> **SHORT TASK**:
Rewrite the material from the line containing "Click the employee" down to the line containing "Click the View larger", replacing "dropdown" with "drop-down menu" and leaving everything else unchanged.

-- Begin RAW RECORDS --

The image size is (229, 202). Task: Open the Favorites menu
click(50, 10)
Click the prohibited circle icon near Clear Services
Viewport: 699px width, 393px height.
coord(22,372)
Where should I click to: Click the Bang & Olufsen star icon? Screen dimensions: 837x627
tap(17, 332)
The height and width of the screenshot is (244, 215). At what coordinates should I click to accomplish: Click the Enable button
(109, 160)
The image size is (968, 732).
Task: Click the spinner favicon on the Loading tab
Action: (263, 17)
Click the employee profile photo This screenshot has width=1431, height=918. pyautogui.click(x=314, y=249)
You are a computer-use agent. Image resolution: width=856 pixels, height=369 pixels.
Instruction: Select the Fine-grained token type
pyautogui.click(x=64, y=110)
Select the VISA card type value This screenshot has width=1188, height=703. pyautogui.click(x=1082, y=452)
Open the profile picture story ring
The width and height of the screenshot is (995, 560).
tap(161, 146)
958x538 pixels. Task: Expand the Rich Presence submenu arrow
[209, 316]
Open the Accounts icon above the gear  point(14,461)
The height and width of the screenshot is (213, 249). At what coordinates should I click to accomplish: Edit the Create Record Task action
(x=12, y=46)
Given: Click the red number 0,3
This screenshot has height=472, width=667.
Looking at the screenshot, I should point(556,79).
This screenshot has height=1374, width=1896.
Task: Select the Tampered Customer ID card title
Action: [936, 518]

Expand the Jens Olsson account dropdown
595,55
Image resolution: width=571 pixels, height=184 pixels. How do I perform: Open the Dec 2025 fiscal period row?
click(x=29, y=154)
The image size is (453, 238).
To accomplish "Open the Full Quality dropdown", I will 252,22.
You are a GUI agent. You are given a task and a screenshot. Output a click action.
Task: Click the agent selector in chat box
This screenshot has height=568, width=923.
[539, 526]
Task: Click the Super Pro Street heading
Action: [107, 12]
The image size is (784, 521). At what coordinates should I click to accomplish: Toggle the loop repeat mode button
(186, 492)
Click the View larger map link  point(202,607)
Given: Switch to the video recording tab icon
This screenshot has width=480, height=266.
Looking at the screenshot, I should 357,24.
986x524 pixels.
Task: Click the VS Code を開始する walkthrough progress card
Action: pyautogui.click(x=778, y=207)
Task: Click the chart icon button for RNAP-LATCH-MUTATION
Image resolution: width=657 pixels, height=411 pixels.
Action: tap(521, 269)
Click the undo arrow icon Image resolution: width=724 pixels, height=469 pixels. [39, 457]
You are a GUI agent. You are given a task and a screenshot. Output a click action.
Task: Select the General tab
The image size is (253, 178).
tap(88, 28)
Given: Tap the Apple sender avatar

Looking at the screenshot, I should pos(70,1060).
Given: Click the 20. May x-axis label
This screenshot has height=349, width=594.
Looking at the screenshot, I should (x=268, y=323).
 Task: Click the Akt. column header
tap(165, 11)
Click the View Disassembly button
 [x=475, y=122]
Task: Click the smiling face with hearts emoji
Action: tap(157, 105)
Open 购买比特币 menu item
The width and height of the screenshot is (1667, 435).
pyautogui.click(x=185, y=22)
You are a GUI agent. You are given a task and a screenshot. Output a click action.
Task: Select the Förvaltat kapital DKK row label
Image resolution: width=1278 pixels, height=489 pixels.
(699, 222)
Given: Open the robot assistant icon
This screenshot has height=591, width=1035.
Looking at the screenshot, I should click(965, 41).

-- End RAW RECORDS --

> **TASK ANSWER**:
Click the employee profile photo This screenshot has width=1431, height=918. pyautogui.click(x=314, y=249)
You are a computer-use agent. Image resolution: width=856 pixels, height=369 pixels.
Instruction: Select the Fine-grained token type
pyautogui.click(x=64, y=110)
Select the VISA card type value This screenshot has width=1188, height=703. pyautogui.click(x=1082, y=452)
Open the profile picture story ring
The width and height of the screenshot is (995, 560).
tap(161, 146)
958x538 pixels. Task: Expand the Rich Presence submenu arrow
[209, 316]
Open the Accounts icon above the gear  point(14,461)
The height and width of the screenshot is (213, 249). At what coordinates should I click to accomplish: Edit the Create Record Task action
(x=12, y=46)
Given: Click the red number 0,3
This screenshot has height=472, width=667.
Looking at the screenshot, I should point(556,79).
This screenshot has height=1374, width=1896.
Task: Select the Tampered Customer ID card title
Action: [936, 518]

Expand the Jens Olsson account drop-down menu
595,55
Image resolution: width=571 pixels, height=184 pixels. How do I perform: Open the Dec 2025 fiscal period row?
click(x=29, y=154)
The image size is (453, 238).
To accomplish "Open the Full Quality drop-down menu", I will 252,22.
You are a GUI agent. You are given a task and a screenshot. Output a click action.
Task: Click the agent selector in chat box
This screenshot has height=568, width=923.
[539, 526]
Task: Click the Super Pro Street heading
Action: [107, 12]
The image size is (784, 521). At what coordinates should I click to accomplish: Toggle the loop repeat mode button
(186, 492)
Click the View larger map link  point(202,607)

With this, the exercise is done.